**READING TEXT**:
____
← back to blog

Disjoint Set Unions Can Solve Real World Problems

dsaunion-findgraphs

Problem Overview

Given a list of accounts where each account contains a name and a list of emails, merge accounts that share at least one common email. Two accounts belong to the same person if they share any email.

Remember that just because two accounts have the same name, does not mean they belong to the same person.

Example:

Input: accounts = [
  ["John", "johnsmith@mail.com", "john_newyork@mail.com"],
  ["John", "johnsmith@mail.com", "john00@mail.com"],
  ["Mary", "mary@mail.com"],
  ["John", "johnnybravo@mail.com"]
]
 
Output: [
  ["John", "john00@mail.com", "john_newyork@mail.com", "johnsmith@mail.com"],
  ["Mary", "mary@mail.com"],
  ["John", "johnnybravo@mail.com"]
]

Here, the first two John accounts share johnsmith@mail.com, so they merge. The third John has no overlap, so stays separate. The emails are returned in sorted order.

How can we achieve this efficiently?

Naive Approach

Repeated merging

  1. Start with the list of accounts.
  2. For every pair of accounts, check if they share any email.
  3. If they do, merge them into one account (combine all emails, keep the name).
  4. Repeat this process until no more merges are possible (a full pass finds no overlapping pairs).
  5. At the end, sort each account's emails and return.

This is inefficient since in the worst case you are comparing every account to every other account in O(n^2) time. Each comparison checks whether two accounts share any email, which takes O(e) time. So one full pass would be O(n^2 * e).

You would repeat this for O(n) passes until there are no merges in a single run.

In total this solution would run in O(n^3 * e) time.

Having to connect components should immediately tell you that this is a graph problem. If two emails appear in the same account, they're connected. We need to find all connected components and group emails accordingly.

Thankfully, we have a data structure that is great for grouping elements into disjoint sets and merging said sets efficiently.

Union Find Approach

  1. Grouping connected accounts

Each node will represent an index of an account in the accounts array. We want to create disjoint sets where each set contains every account that belongs to one user.

We will map email -> index of the account it belongs to. This map will allow us to determine whether an email exists in more than one account.

To build our disjoint sets we will search through all emails in each account:

  • If the email exists in our map, then that email belongs to the current account and the account already in the map. Therefore we union both account indexes
  • If it doesn't, then add it
n = len(accounts)
uf = UnionFind(n)
 
emailToAcc = {} # email -> associated account index
for i,a in enumerate(accounts):
    for e in a[1:]:
        if e in emailToAcc:
            uf.union(i,emailToAcc[e])
____
**MATERIAL**:
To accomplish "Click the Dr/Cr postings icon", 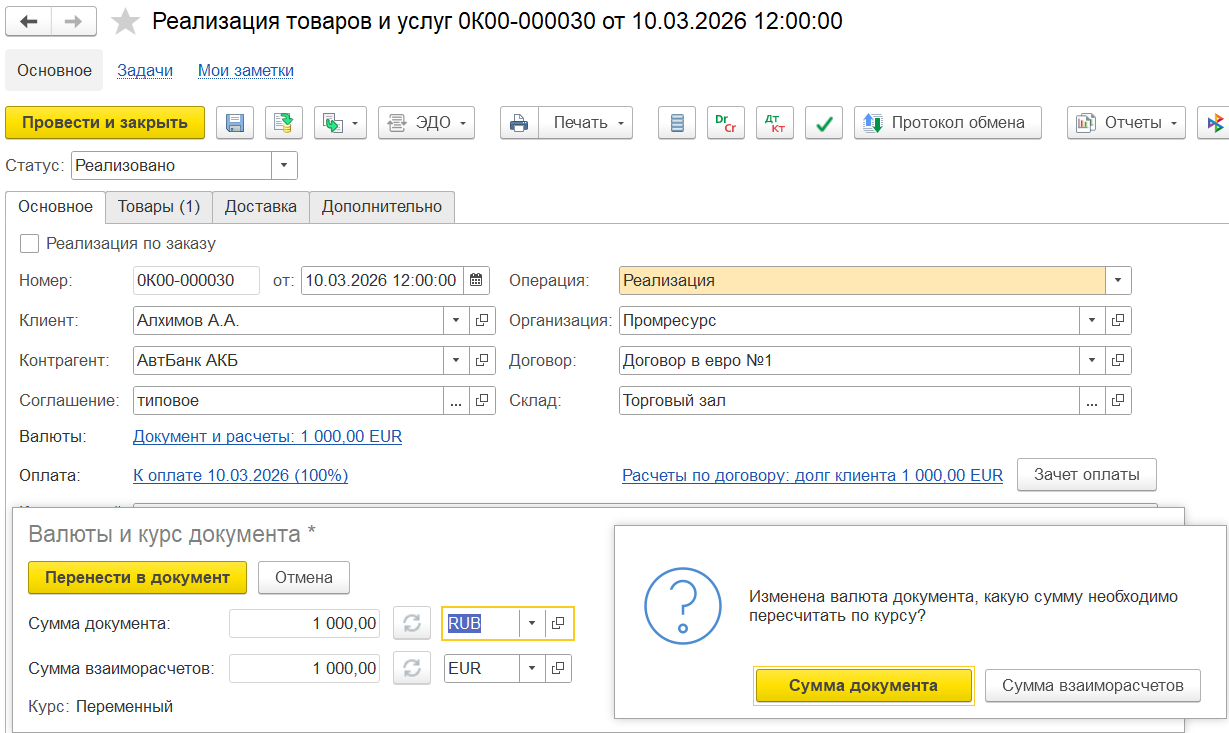I will point(726,123).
____
**WHAT IS REQUIRED**:
Continue the union-find post on merging accounts from the last line shown, finishing its code and explanation.

**RESULT**:
        else:
            emailToAcc[e] = i

1

After processing all emails, each connected component in our Union-Find structure represents one user. e.g. nodes/accounts 0 and 1 are in the same component, meaning they belong to the same user.


2. Gathering accounts from sets

Now that we have all accounts separated by user in our tree, we will take each representative account (or root) and map it to all of its corresponding emails.

We will create a new mapping for this: root account index -> list of emails. Not all accounts may be in this map, since we only need the root account to represent all accounts under one user.

emailGroup = defaultdict(list)
for e,i in emailToAcc.items():
    root = uf.find(i)
    emailGroup[root].append(e)
  1. Loop through each email and account pairing in our previous emailToAcc map.
  2. Find the root of every email's account index.
  3. Take that index and append/group the email in emailGroup.

2

Now we have a clean mapping from a user account to all emails!

3. Create output

Now all we have to do is create our sorted output array.

    res = []
    for l,e in emailGroup.items():
        name = accounts[l][0]
        res.append([name] + sorted(emailGroup[l]))
    
    return res

Output

res: [
  ["John", "john00@mail.com", "john_newyork@mail.com", "johnsmith@mail.com"],
  ["Mary", "mary@mail.com"],
  ["John", "johnnybravo@mail.com"]
]

Why Union Find?

The elegance of Union Find here is that we don't need to explicitly build a graph. Each union operation implicitly creates edges between emails. As per usual with this algorithm, the find and union operations are optimized with path compression and union by rank, giving us near O(1) lookups.

Solution

class UnionFind:
    def __init__(self, n):
        self.parents = [i for i in range(n+1)]
        self.rank = [1] * (n+1)
 
    def find(self, n):
        if self.parents[n] != n:
            self.parents[n] = self.find(self.parents[n])
        return self.parents[n]
 
    def union(self, n1,n2):
        r1, r2 = self.find(n1), self.find(n2)
        if r1 == r2:
            return False
        if self.rank[r1] > self.rank[r2]:
            self.parents[r2] = r1
        elif self.rank[r1] < self.rank[r2]:
            self.parents[r1] = r2
        else:
            self.parents[r1] = r2
            self.rank[r2] += 1
        return True
 
class Solution:
    def accountsMerge(self, accounts: list[list[str]]) -> list[list[str]]:
        n = len(accounts)
        uf = UnionFind(n)
        
        emailToAcc = {}
        for i,a in enumerate(accounts):
            for e in a[1:]:
                if e in emailToAcc:
                    uf.union(i,emailToAcc[e])
                else:
                    emailToAcc[e] = i
        
        emailGroup = defaultdict(list)
        for e,i in emailToAcc.items():
            root = uf.find(i)
            emailGroup[root].append(e)
        
        res = []
        for r,e in emailGroup.items():
            name = accounts[r][0]
            res.append([name] + sorted(emailGroup[r]))
        
        return res

Complexity Analysis

Time Complexity: O(NE * log(NE))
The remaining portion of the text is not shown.